#### [EXCERPTED DATA]
----
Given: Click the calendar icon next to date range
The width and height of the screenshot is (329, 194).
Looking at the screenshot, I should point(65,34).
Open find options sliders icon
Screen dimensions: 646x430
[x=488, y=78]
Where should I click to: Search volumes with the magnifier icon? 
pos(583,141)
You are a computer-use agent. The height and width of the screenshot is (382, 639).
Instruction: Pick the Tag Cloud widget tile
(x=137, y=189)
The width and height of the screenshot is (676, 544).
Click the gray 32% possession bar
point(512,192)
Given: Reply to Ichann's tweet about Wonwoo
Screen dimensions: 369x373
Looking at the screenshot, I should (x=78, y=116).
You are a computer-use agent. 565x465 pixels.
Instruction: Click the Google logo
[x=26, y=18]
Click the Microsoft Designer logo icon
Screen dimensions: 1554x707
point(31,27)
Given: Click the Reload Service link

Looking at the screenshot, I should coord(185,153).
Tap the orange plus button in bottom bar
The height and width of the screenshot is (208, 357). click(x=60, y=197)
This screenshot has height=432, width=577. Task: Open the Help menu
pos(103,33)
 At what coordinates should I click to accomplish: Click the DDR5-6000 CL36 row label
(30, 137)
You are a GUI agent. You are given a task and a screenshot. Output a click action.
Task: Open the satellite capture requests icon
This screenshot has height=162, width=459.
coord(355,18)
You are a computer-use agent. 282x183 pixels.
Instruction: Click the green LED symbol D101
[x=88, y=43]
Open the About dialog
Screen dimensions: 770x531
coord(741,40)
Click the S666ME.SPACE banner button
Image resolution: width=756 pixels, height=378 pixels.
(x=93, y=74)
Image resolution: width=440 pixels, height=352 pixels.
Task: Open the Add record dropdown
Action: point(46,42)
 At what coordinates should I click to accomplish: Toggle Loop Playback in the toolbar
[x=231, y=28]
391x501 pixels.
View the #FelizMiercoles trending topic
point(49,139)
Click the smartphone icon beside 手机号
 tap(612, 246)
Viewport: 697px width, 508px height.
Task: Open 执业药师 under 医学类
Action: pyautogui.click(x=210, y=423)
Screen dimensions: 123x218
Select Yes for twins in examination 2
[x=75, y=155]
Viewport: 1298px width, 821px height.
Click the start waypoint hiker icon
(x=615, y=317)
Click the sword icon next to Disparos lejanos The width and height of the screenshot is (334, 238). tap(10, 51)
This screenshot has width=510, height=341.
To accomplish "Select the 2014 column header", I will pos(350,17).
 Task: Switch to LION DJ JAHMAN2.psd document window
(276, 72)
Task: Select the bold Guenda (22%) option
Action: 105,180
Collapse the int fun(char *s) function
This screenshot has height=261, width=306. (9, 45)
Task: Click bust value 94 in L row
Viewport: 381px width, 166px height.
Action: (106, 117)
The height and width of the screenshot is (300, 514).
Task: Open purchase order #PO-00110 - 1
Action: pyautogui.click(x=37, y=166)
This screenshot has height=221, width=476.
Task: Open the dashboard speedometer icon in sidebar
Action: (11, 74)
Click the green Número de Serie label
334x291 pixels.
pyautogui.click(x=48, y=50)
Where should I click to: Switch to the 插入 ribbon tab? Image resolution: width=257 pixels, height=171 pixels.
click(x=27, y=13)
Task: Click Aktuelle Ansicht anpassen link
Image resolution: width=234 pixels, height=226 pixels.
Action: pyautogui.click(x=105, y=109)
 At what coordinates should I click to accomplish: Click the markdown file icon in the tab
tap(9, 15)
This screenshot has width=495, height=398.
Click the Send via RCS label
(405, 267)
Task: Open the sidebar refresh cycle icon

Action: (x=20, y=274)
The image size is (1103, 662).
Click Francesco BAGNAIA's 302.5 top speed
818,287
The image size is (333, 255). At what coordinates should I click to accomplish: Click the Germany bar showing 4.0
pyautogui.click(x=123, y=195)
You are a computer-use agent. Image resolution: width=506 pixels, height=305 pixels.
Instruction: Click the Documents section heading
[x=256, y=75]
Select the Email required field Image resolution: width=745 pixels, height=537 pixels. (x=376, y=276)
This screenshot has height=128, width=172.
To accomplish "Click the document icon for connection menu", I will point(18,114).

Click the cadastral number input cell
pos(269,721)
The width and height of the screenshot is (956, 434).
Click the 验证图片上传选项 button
----
#### [WHAT IS BEING ASKED]
Every line above that holds the word "computer" should be copied out.

#### [REPLY TO THE EXERCISE]
You are a computer-use agent. The height and width of the screenshot is (382, 639).
You are a computer-use agent. 565x465 pixels.
You are a computer-use agent. 282x183 pixels.
You are a computer-use agent. Image resolution: width=506 pixels, height=305 pixels.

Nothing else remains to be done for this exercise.